Zapatero reaffirms plan to remove troops unless UN takes over

March 18, 2004|Associated Press

WASHINGTON -- US and Spanish officials traded barbs yesterday, rekindling a trans-Atlantic disagreement over the invasion of Iraq and the best way to fight terrorism.

Top Republicans accused the Spaniards of appeasing terrorist groups by turning out of office the party of Prime Minister Jose Maria Aznar, a close US ally. Spain's prime minister-elect, Jose Luis Rodriguez Zapatero, in turn, said the Iraq occupation "is turning into a fiasco."

Rodriguez Zapatero has made clear he prefers Democratic challenger John F. Kerry over President Bush in the White House. He said yesterday he will stick by his decision to pull 1,300 Spanish troops out of Iraq unless the United Nations takes control of peacekeeping.

House Speaker Dennis Hastert, an Illinois Republican, said Spain was "a nation that succumbed . . . to threats of terrorism, changed their government."

"Here's a country that stood against terrorism and had a huge terrorist act within their country, and they chose to change their government and to, in a sense, appease terrorists," Hastert said.

Added GOP US Representative Henry Hyde of Illinois, chairman of the House International Relations Committee: "The vote in Spain was a great victory for Al Qaeda."

House majority leader Tom DeLay, a Texas Republican, expressed his condolences to the people of Spain, particularly to the victims of last week's deadly railway bombings. But DeLay said he hoped Rodriguez Zapatero will come to believe in the US position -- "that Iraq is central to winning" the fight against terrorism. "If we follow the example of the new Spanish government and we accept failure in Iraq and permit the victory of the terrorists there, there will be no counting the number of people around the world who will suffer the consequences," he said.

The lawmakers' comments were harsher than those coming from the White House in recent days.

When Bush was asked Tuesday whether the Spanish vote gave terrorists reason to believe that they can influence elections and policy, he replied: "I think terrorists will kill innocent life in order to try to get the world to cower. I think these are cold-blooded killers."

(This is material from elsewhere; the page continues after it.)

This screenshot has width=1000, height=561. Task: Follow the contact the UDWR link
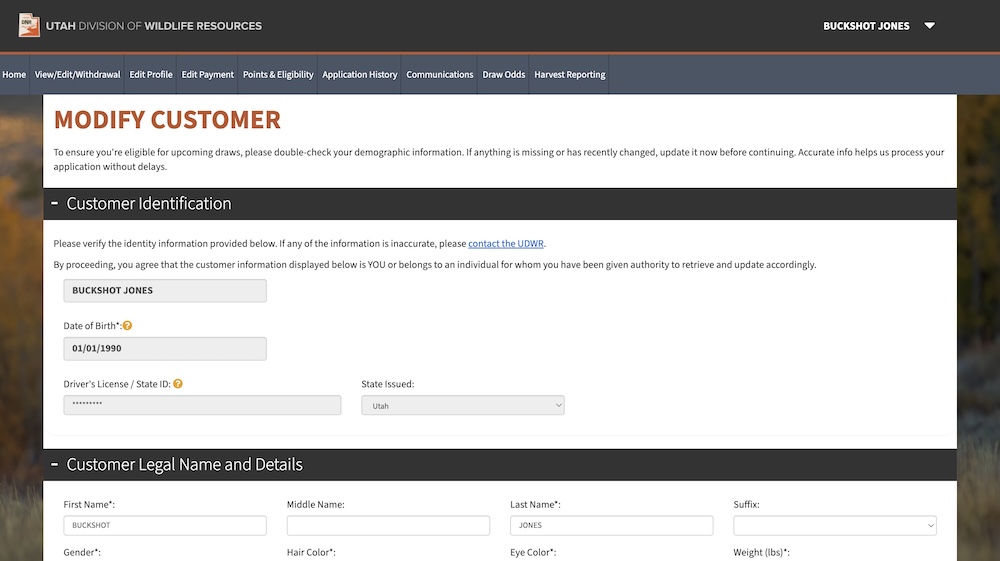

Rodriguez Zapatero was asked how he might respond if Bush asked him to reconsider pulling Spanish troops from Iraq. "I will listen to Mr. Bush, but my position is very firm and very clear," he said.

"Combating terrorism with bombs, with operations of shock and awe, with Tomahawk missiles, is not the way to beat terrorism. . . . It is a way of generating more radicalism, more people who can wind up being tempted by using violence," Rodriguez Zapatero told Onda Cero radio.